A direita não bolsonarista não tem força para impedir um golpe militar sozinha porque, sendo odiada e rejeitada pelo povo, não é capaz de mobilizá-lo. E a direita não bolsonarista também não é democrata, foi ela quem deu o golpe de 2016, foi ela quem prendeu Lula, ajudou a eleger Bolsonaro e participa até hoje do seu governo infame e desastroso, junto com os militares. Essa direita não bolsonarista precisa do povo para livrar-se do problema enorme que criou para o país e para si mesma, pois não consegue controlar as forças fascistas que mobilizou contra Lula, o PT e o conjunto da esquerda. E por ironia da história, agora só Lula, o PT e a esquerda é que são capazes de botar povo na rua para enfrentar o monstro que a direita não bolsonarista criou.

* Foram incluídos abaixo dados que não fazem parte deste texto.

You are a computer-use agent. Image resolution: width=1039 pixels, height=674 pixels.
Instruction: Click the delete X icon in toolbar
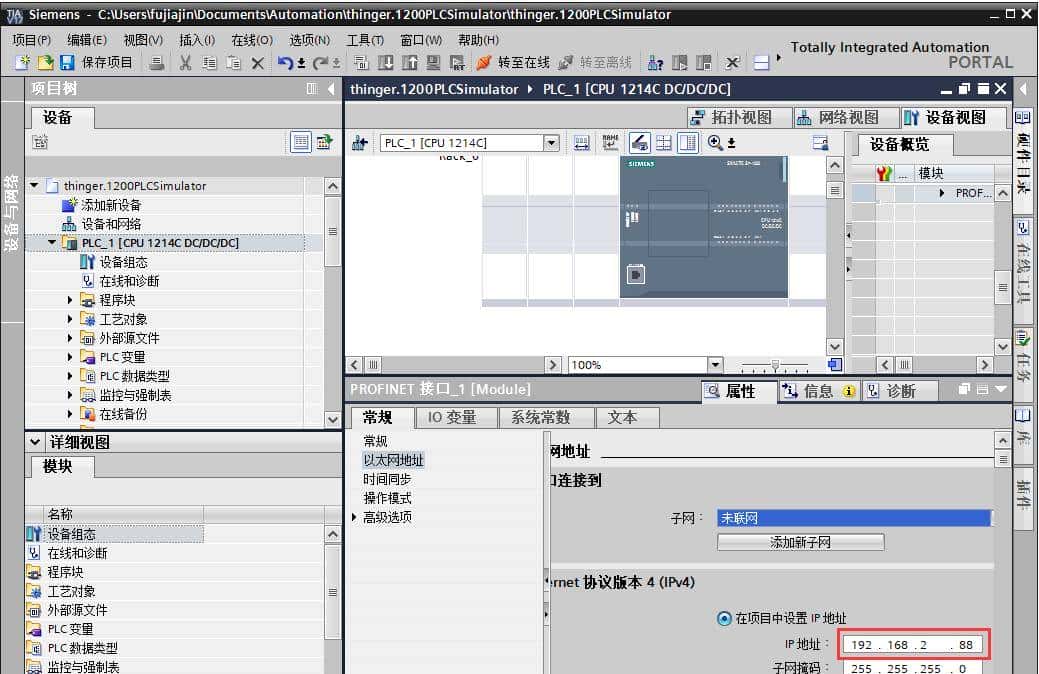pos(257,63)
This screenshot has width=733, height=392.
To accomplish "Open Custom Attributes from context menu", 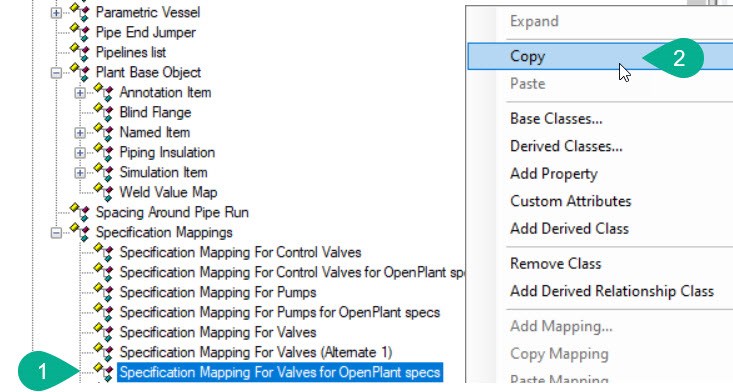I will 571,201.
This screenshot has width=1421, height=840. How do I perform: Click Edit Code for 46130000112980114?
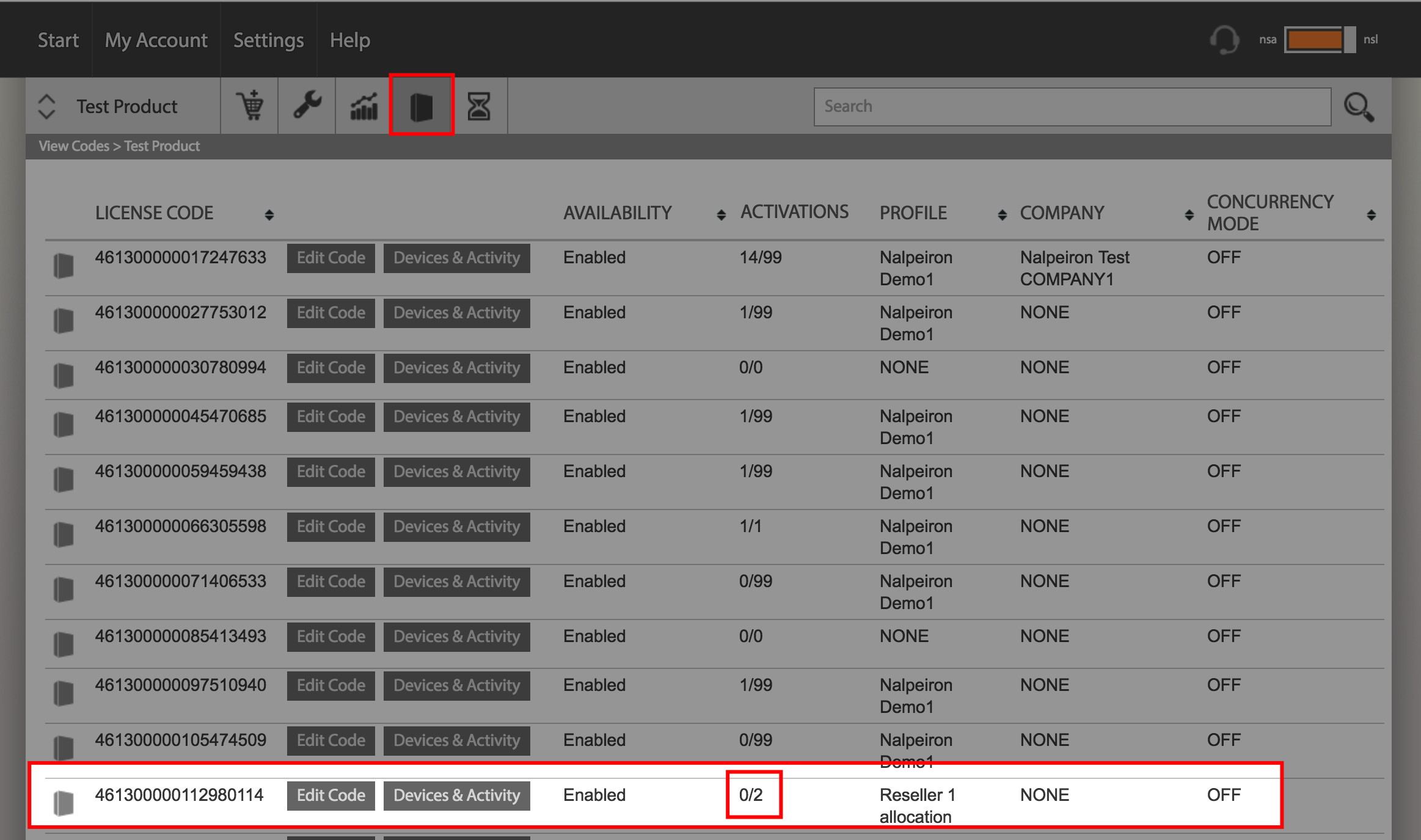[331, 795]
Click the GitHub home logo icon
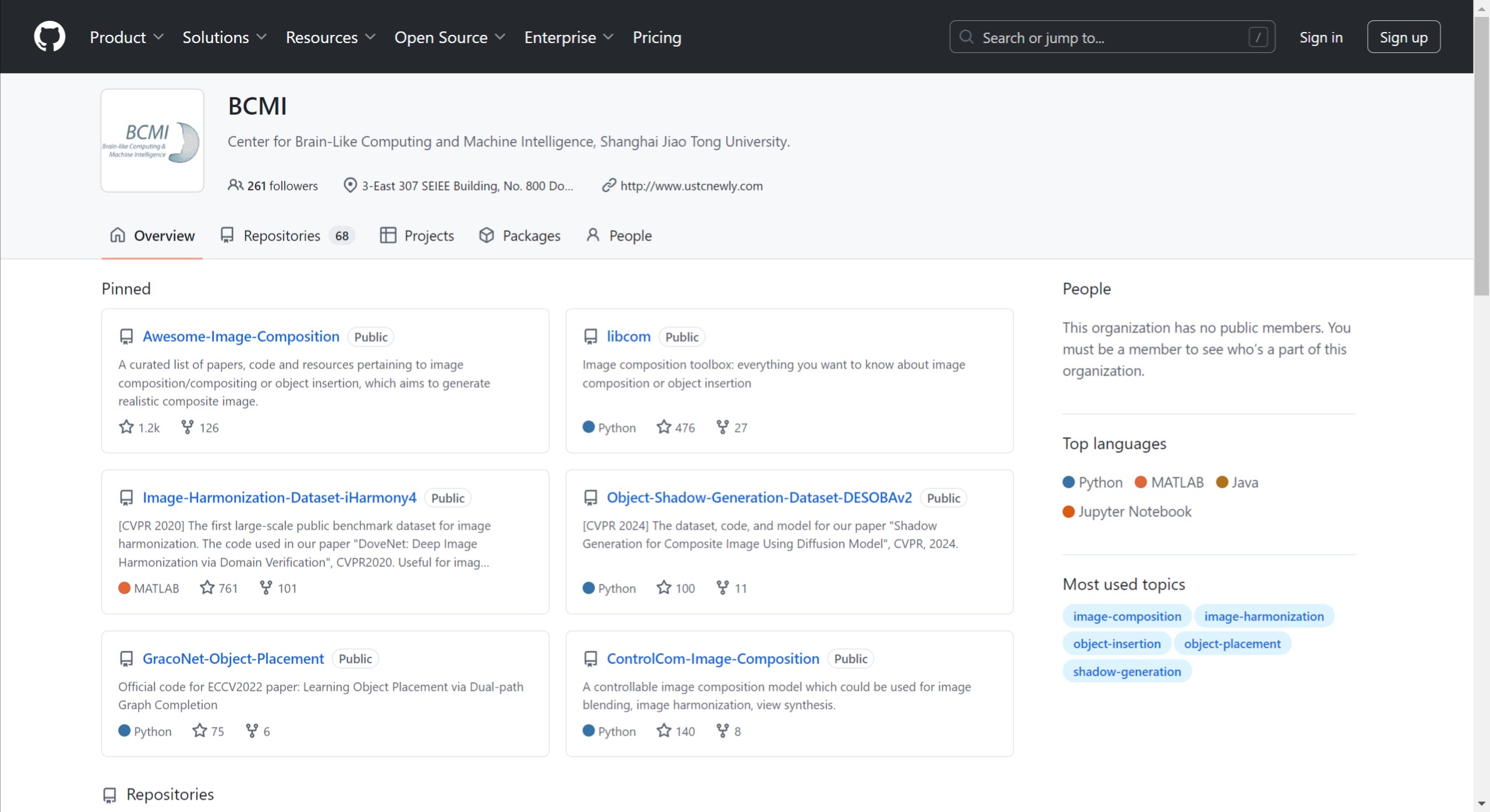The image size is (1490, 812). pos(48,37)
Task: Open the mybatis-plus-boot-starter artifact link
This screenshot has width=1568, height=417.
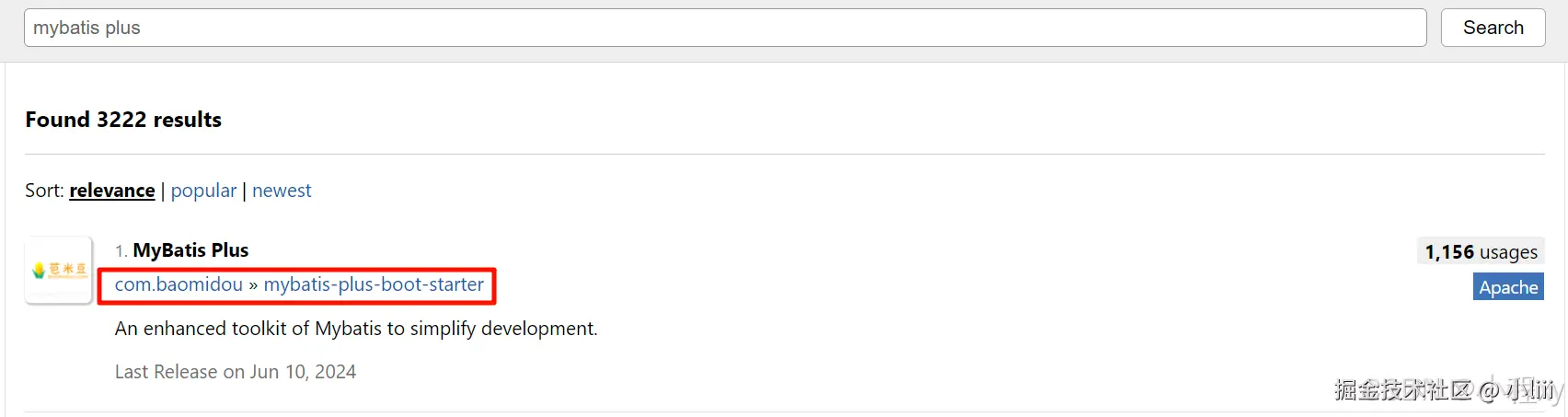Action: 374,284
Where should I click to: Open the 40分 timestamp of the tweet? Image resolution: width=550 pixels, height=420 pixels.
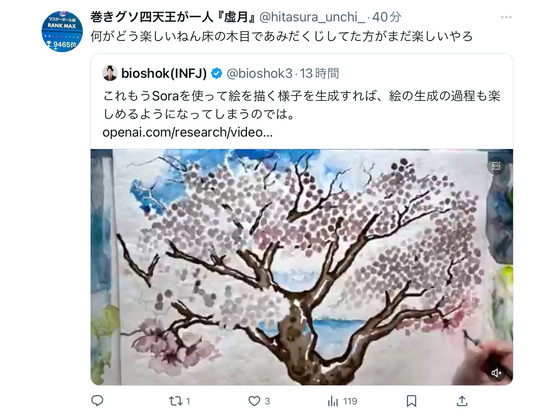[x=387, y=17]
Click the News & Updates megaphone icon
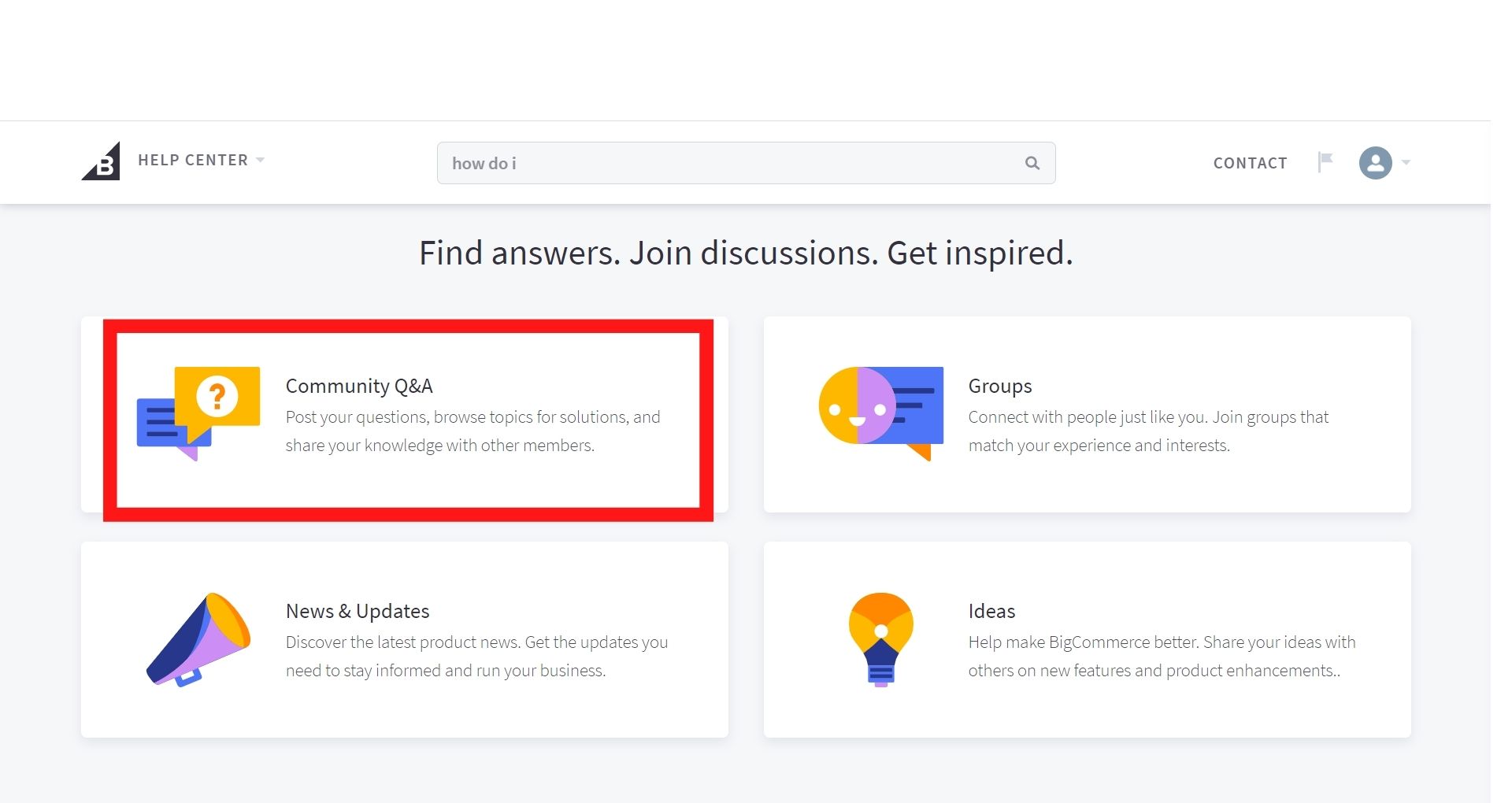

Por enquanto, a presunção da inviabilidade desse golpe militar anunciado tem encorajado realmente uma forte reação dos juízes e parlamentares da direita não bolsonarista, que posam de democratas, respondendo com crescente veemência e frequência às ameaças de ruptura, enquanto intensificam investigações sobre os crimes do presidente e dos militares que assumiram funções de comando na administração pública. Essa ofensiva tem o discreto apoio de lideranças militares não bolsonaristas e das que tendo sido aliadas do presidente começam a abandonar o barco, antevendo o inevitável naufrágio. Mas não é essa reação institucional que vai evitar o golpe ou derrotá-lo, se ele for tentado. O que pode evitar ou derrotar esse possível golpe é a mobilização social. Por isso é na mobilização social que a esquerda deve mais investir e não nas ações institucionais, como até agora tem feito. Esperar que tudo se resolva no judiciário ou no parlamento é deixar caminho aberto para o avanço do projeto autoritário.